Sans budget depuis novembre 1978, date à laquelle Jean Chrétien avait déposé le sien sous l'ancien régime Trudeau, celui du ministre John Crosbie étant inopérant par suite du renversement du gouvernement Clark, le Canada souffre d'une économie dont la croissance se ralentit.

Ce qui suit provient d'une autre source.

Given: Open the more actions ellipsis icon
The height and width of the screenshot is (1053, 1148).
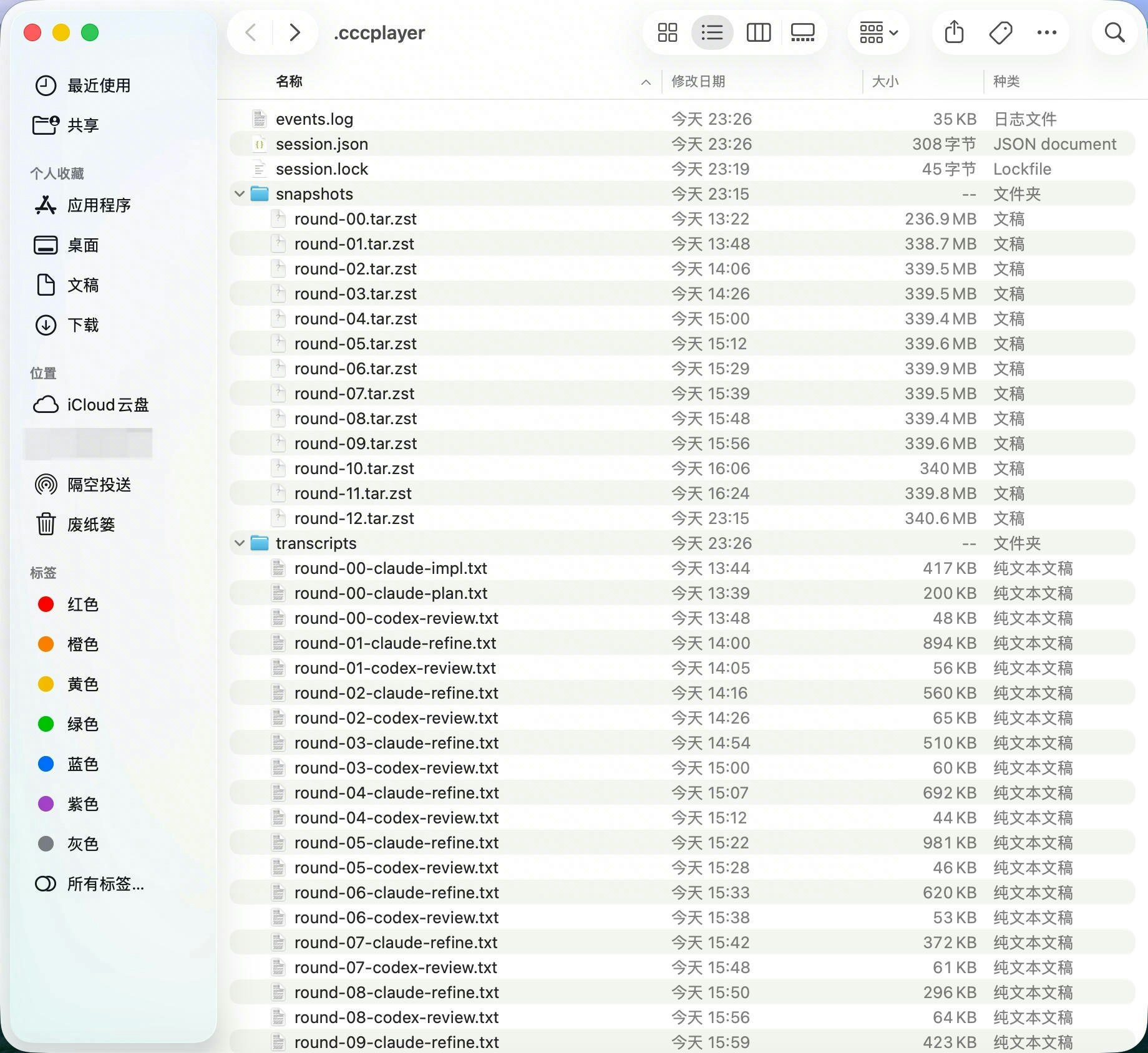Looking at the screenshot, I should tap(1046, 32).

Le 21 avril, le nouveau ministre libéral des Finances, Allan MacEachen, présente à la Chambre des communes un minibudget dont les grandes lignes sont calquées sur celui qui a fait chuter le gouvernement Clark. Il est alors contraint de faire une sombre analyse de l'état de l'économie canadienne : les dépenses gouvernementales dépassent 14 milliards de dollars, le taux d'inflation atteint presque 10 %, le chômage touche 8 % de la main-d'œuvre active, le dollar fluctue entre 84 et 86 cents américains et les taux d'intérêt dépassent, le 3 avril, 17 % après une escalade sans précédent. Ce n'est qu'à compter du 10 avril, après une diminution du taux d'escompte aux États-Unis, que le taux de crédit, en plein dérèglement depuis plusieurs mois, se stabilise, puis diminue pour se situer entre 13 et 14 %.